Even though the facility offered no cover from the harsh weather, taxpayers are footing a reported $23,000 a day to rent the Hall while other venues like the Southern Academy for the Performing Arts could have been used for free.
The rains began around 7 am and by then scores of Venezuelans had already gathered outside the facility at Duncan Village, San Fernando, in a long line. Over a hundred were lined up outside of Photofusion Limited waiting to get help with copying documents and taking photos.
Desperate to register, many of the Venezuelans braved the rains and cold. By midday, numbers quadrupled and police officers, also drenched from the rains, quarrelled among themselves.
One officer seated in a police vehicle tried to get a family with young children to move forward in the line but he was stopped by another sergeant who told him everyone has to wait their turn.
“You already send people wild, wild inside and then you stopping them?” the officer shouted. As the rains fell heavier, migrants tried to shield themselves with plastic folders, sweaters and anything else they could find.
Eventually, Marsha De Caires, from the La Romaine Migration Support Committee, arrived at the facility and provided jumbo garbage bags and umbrellas to the Venezuelans. They used bags to make raincoats which only covered up to their waists. Others tied the bags around their legs and over their heads. De Caires started shuttling them from Photofusion to Achievors Hall.
Reyes was seen huddling with her children under a packed tent and she smiled despite her obvious distress. There were puddles of water under the tent and most of the Venezuelans had no umbrellas as the rains blew in.
Reyes said she came to Trinidad in February with her three children—Anderson, four, Andres, 10 and one-year-old Arciel.
Asked why she chose to come yesterday, Reyes said she worked at a food outlet in Rousillac but she did not want to get a cut in her salary as she needed money to send back to Venezuela. She said yesterday was her only free day so she decided to brave the rains to register.
Her brother Carlos Reyes helped her with the children.
Venezuelan electrical engineer Tony Chacon, who now works at Point Lisas as a refrigeration technician, said he too had no choice but to come for registration yesterday.
“This is the only day I am off work,” he said. He said he left his family at Maturin, Venezuela and came here to work so that he could provide for them. He also said he was happy to be registered.
Carlos Rosillo said better accommodation could have been provided to them.
“We are in the rain. We are not animals, we are human beings,” he said.
Several other Venezuelans said they were grateful for the opportunities given to them by Trinidadians. However, they said they would have appreciated better registration accommodation.
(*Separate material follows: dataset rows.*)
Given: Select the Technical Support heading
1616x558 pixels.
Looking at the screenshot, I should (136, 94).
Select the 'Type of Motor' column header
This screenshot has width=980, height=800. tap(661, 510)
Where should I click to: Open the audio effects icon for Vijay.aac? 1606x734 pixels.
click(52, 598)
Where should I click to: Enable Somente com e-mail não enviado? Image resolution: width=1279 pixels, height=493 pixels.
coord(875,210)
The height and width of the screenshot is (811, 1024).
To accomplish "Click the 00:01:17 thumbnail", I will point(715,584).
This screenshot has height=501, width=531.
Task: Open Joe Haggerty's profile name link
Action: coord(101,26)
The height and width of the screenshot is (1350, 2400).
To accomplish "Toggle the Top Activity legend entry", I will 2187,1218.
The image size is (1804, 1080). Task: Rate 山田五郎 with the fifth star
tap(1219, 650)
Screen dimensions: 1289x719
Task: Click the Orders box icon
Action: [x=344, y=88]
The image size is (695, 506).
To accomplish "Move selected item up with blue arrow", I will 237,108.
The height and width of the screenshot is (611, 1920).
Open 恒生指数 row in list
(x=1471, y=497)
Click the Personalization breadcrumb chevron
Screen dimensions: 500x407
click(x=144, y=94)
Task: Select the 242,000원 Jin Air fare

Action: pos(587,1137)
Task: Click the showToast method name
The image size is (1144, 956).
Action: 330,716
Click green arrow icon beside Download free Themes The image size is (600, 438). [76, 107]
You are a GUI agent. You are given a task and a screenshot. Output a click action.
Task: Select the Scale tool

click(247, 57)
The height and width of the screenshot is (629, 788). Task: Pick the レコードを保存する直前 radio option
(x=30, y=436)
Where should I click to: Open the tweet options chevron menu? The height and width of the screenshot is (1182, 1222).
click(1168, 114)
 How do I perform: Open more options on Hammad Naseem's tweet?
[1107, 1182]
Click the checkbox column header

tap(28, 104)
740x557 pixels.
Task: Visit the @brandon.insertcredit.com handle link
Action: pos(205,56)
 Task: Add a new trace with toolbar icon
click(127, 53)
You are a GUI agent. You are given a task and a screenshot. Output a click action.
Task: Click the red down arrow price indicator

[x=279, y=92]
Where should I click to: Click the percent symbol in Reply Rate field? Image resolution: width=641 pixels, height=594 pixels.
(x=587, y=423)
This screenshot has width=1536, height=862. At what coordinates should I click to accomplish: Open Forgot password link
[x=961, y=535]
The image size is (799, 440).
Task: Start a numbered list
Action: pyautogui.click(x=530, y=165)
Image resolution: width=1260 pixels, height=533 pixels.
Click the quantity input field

Yuleixi Fernandez said she had been living in an apartment in Princes Town. She works in a bar for $500 per week. However, she said every day she worried about her three-year-old daughter whom she left back in Venezuela with her mother.
She said she came to Trinidad in January and was looking forward to getting her registration papers so she could better provide for her family. Since Thursday many Venezuelans have been camping outside the Queen’s Park Oval and the Achievers Banquet Hall as registration opened last Friday. Migrants are being allowed to work and live in this country for a year if they qualify. Registration is expected to continue today and end on June 14. There will be no registration on June 5 as it is Eid-ul-Fitr, a public holiday.
The registration process in Tobago has been slow. The workers at the Caroline Building in Scarborough were seen idle outside the venue for the past two days.